I don't know for sure, but I am thinking that talking about fishing tactics is a lot more fun when you are a beginner. I guess we'll know one day when we become seasoned anglers who catch fish all the time, and lot of them (I trust that will happen to us one day). We spent a lot of time waving the chop sticks casting our invisible fly lines through the cigarette smoke. Bragging to our non fishing friends about the importance of loop control and being in harmony with the environment around us (wind, water temperature, points). We talked like we were old time experts and the amazing things is, when you have enough soju, you actually become one. A few more shots, then you actually became the fish. There were nights when we knew we had our gear in the cars and basically headed toward bars that had bodies of water near it. Later in the night, we fished next to the "no fishing" signs in the urban rivers that ran between tall buildings of downtown Seoul. Not the big Han river, but the smaller streams that run between the buildings. There's fish in those smaller man made streams (in fact pretty huge carps), and the sight of drunk guys fly fishing there certainly drew a crowd. We stayed just long enough for a crowd to gather, then we would have to run away before the authorities arrived on mopeds. To this day, I'm not sure if those people were there to watch us catch fish, or simply waiting to see some drunk guys fall in the water. None of us did either.
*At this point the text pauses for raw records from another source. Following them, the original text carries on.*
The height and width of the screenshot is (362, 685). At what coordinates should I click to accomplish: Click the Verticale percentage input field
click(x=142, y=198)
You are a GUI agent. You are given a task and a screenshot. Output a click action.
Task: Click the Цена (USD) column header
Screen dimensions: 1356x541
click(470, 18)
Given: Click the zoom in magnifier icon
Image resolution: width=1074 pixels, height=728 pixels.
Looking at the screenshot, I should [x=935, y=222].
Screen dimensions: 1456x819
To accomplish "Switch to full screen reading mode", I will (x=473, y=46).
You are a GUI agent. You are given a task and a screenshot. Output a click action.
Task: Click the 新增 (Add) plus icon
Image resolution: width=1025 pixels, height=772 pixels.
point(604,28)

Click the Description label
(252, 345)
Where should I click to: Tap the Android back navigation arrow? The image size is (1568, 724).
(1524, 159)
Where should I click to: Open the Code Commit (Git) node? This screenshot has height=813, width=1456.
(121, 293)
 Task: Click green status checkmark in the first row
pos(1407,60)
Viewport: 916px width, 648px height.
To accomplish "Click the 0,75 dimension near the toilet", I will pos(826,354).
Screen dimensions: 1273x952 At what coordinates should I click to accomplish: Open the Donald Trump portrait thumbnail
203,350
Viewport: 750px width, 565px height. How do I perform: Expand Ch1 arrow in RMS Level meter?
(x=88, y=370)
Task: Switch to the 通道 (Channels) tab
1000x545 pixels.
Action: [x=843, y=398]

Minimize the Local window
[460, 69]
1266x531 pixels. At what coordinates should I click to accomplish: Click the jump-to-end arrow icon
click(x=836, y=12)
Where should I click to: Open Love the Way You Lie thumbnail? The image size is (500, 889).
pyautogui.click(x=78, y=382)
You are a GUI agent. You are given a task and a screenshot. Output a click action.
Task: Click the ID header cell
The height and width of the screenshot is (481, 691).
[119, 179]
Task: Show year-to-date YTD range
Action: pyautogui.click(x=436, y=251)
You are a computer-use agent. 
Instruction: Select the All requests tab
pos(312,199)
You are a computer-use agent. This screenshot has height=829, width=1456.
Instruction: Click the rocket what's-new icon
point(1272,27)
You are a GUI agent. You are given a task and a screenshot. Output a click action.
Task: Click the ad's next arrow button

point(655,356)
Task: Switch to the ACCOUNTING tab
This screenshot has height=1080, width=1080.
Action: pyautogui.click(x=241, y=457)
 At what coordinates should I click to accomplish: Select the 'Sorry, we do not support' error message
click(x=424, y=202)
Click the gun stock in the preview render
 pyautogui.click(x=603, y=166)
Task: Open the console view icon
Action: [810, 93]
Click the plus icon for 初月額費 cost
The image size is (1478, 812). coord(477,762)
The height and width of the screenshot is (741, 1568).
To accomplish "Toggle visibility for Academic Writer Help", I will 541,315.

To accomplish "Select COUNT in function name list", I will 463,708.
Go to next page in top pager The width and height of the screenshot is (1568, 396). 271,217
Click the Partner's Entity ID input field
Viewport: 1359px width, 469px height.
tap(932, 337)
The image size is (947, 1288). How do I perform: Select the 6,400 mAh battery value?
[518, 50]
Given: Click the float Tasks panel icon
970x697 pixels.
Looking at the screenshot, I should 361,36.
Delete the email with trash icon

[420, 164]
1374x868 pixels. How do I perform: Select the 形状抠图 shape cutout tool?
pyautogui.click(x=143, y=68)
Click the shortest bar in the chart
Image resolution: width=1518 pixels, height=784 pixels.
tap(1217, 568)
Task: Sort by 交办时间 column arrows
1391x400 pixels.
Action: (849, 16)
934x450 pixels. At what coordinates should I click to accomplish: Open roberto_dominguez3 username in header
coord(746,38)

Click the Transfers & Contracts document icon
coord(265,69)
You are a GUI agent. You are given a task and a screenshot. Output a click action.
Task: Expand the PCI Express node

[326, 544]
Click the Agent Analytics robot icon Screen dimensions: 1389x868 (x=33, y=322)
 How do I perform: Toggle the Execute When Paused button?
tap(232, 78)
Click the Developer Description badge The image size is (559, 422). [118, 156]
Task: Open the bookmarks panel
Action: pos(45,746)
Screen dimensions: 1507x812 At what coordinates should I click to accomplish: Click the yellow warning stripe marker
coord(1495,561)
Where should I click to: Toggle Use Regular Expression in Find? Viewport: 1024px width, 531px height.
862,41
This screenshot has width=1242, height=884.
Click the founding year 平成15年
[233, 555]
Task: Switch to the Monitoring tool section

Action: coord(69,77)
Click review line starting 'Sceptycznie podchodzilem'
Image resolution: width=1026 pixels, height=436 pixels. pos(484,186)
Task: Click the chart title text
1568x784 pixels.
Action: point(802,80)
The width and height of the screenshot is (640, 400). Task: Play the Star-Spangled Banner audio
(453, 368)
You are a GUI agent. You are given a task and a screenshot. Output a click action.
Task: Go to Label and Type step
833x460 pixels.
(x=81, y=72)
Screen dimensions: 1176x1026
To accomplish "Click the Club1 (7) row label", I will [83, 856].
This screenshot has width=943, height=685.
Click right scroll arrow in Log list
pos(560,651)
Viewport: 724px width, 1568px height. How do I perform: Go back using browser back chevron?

This summer basically proved to me that we can fly fish anywhere. If you can do it drunk in the middle of downtown Seoul, you can pretty much fish anywhere. Now that my friends have deciphered the landscape there, next time we will actually catch something. Maybe.



I have always thought that my first writings in this book would be next to a riverbank. In some sense, it's okay that I am sitting on an airplane, far away from the river. When I close my eyes, I am next to that perfect river, the one with the perfectly sized tree. The sun sits west of me, slowly drifting into the sunset, whispering to me, of all the things to be thankful for. The prairie that runs across as far as my eye can see, shows the first signs of seasons changing. The sounds of the flowing river, slow yet powerful, reflects the undeniable passing of time. Time is measured different here, a hatch, the direction of the wind, and sometimes a glimpse of a fish relative to the shadow cast by the tree. It's a place I have never been, but as warm as the bed I sleep in every night.

I guess I like fishing, and most of the stuff that comes with it. I like to catch fish, but I like it just the same when I don't. I have a special place in my heart why I like fishing, but I will share that some other day. The uncertainty of fishing is philosophically something that appeals to me. The possibility, the hope, and the reality (of not catching fish sometimes). It is always a humbling experience, sprinkled with hope exactly where you need it most. I find the time spent sharing the stories of fish you've met, as pleasant as catching one (and sometime the catch is a pound or two larger). I have had the good fortune to meet some good friends in fishing, some of them which I have known for a long time. I am also fortunate that my closest friends have agreed to give fishing a try, and so far we have been walking a road together that leads to lifetime of good fishing.

The horizon that spans in front of me looks different with a fly rod in my hand. I like what I see.